_Requisitos do exercício_.
1. Segundo o excerto, em que ano José Atalaya entrou na antiga Emissora Nacional?
2. Indique todas as pessoas, além de José Atalaya, que o excerto menciona pelo nome.
3. Copie do excerto, sem alterações, o trecho que vai de "Discípulo de compositores" até "fonte da família.", inclusive.

_Excerto_.
--------------------------------------------------
O maestro José Atalaya, de 93 anos, que se destacou em programas televisivos e em “concertos informais” de divulgação da música erudita, morreu na passada sexta-feira, disse à agência Lusa fonte próxima da família.
José Atalaya ingressou, em 1951, como assistente musical, na antiga Emissora Nacional, onde colaborou com o compositor Pedro do Prado (1908-1990) e o João da Câmara (1905-1978), e iniciou um percurso de divulgação que se estendeu à RTP e a diferentes palcos nacionais, através de programas como “Quinzenário Musical” e “Semanário Musical”, que manteve durante mais de 15 anos e que, em 1971, em entrevista, considerou um dos seus trabalhos “mais apaixonantes”.
Discípulo de compositores como Luís de Freitas Branco e Joly Braga Santos, José Atalaya defendia a necessidade de “destruir a barreira entre o público e o artista” e de “informalizar os concertos” de música erudita, sugerindo, em plena ditadura e depois dela, que deviam ser assistidos “em mangas de camisa”, numa inspiração próxima nos célebres “Concertos para Jovens”, do maestro e compositor norte-americano Leonard Bernstein.
O velório de José Atalaya realiza-se na quinta-feira, na igreja de Nossa Senhora da Boa-Hora,em Lisboa, entre as 10:00 e as 14:00, seguindo-se o funeral para o cemitério de Barcarena, nos arredores de Lisboa, segundo a mesma fonte da família.
--------------------------------------------------
_Dados fornecidos_.
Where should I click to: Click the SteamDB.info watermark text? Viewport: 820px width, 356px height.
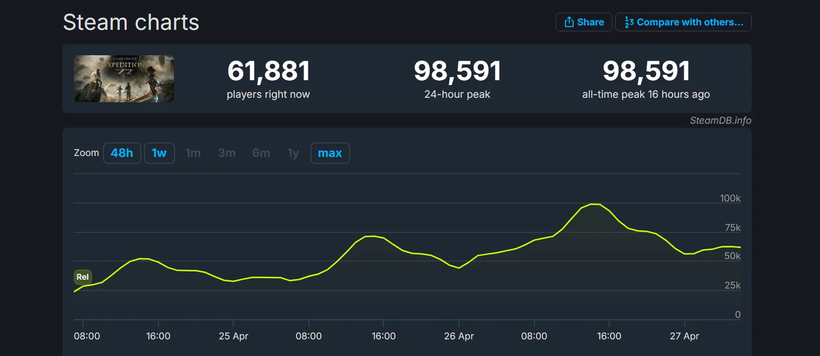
--------------------------------------------------
_Soluções dos problemas_.
1. Em 1951.

2. Pedro do Prado, João da Câmara, Luís de Freitas Branco, Joly Braga Santos e Leonard Bernstein.

3.
Discípulo de compositores como Luís de Freitas Branco e Joly Braga Santos, José Atalaya defendia a necessidade de “destruir a barreira entre o público e o artista” e de “informalizar os concertos” de música erudita, sugerindo, em plena ditadura e depois dela, que deviam ser assistidos “em mangas de camisa”, numa inspiração próxima nos célebres “Concertos para Jovens”, do maestro e compositor norte-americano Leonard Bernstein.
O velório de José Atalaya realiza-se na quinta-feira, na igreja de Nossa Senhora da Boa-Hora,em Lisboa, entre as 10:00 e as 14:00, seguindo-se o funeral para o cemitério de Barcarena, nos arredores de Lisboa, segundo a mesma fonte da família.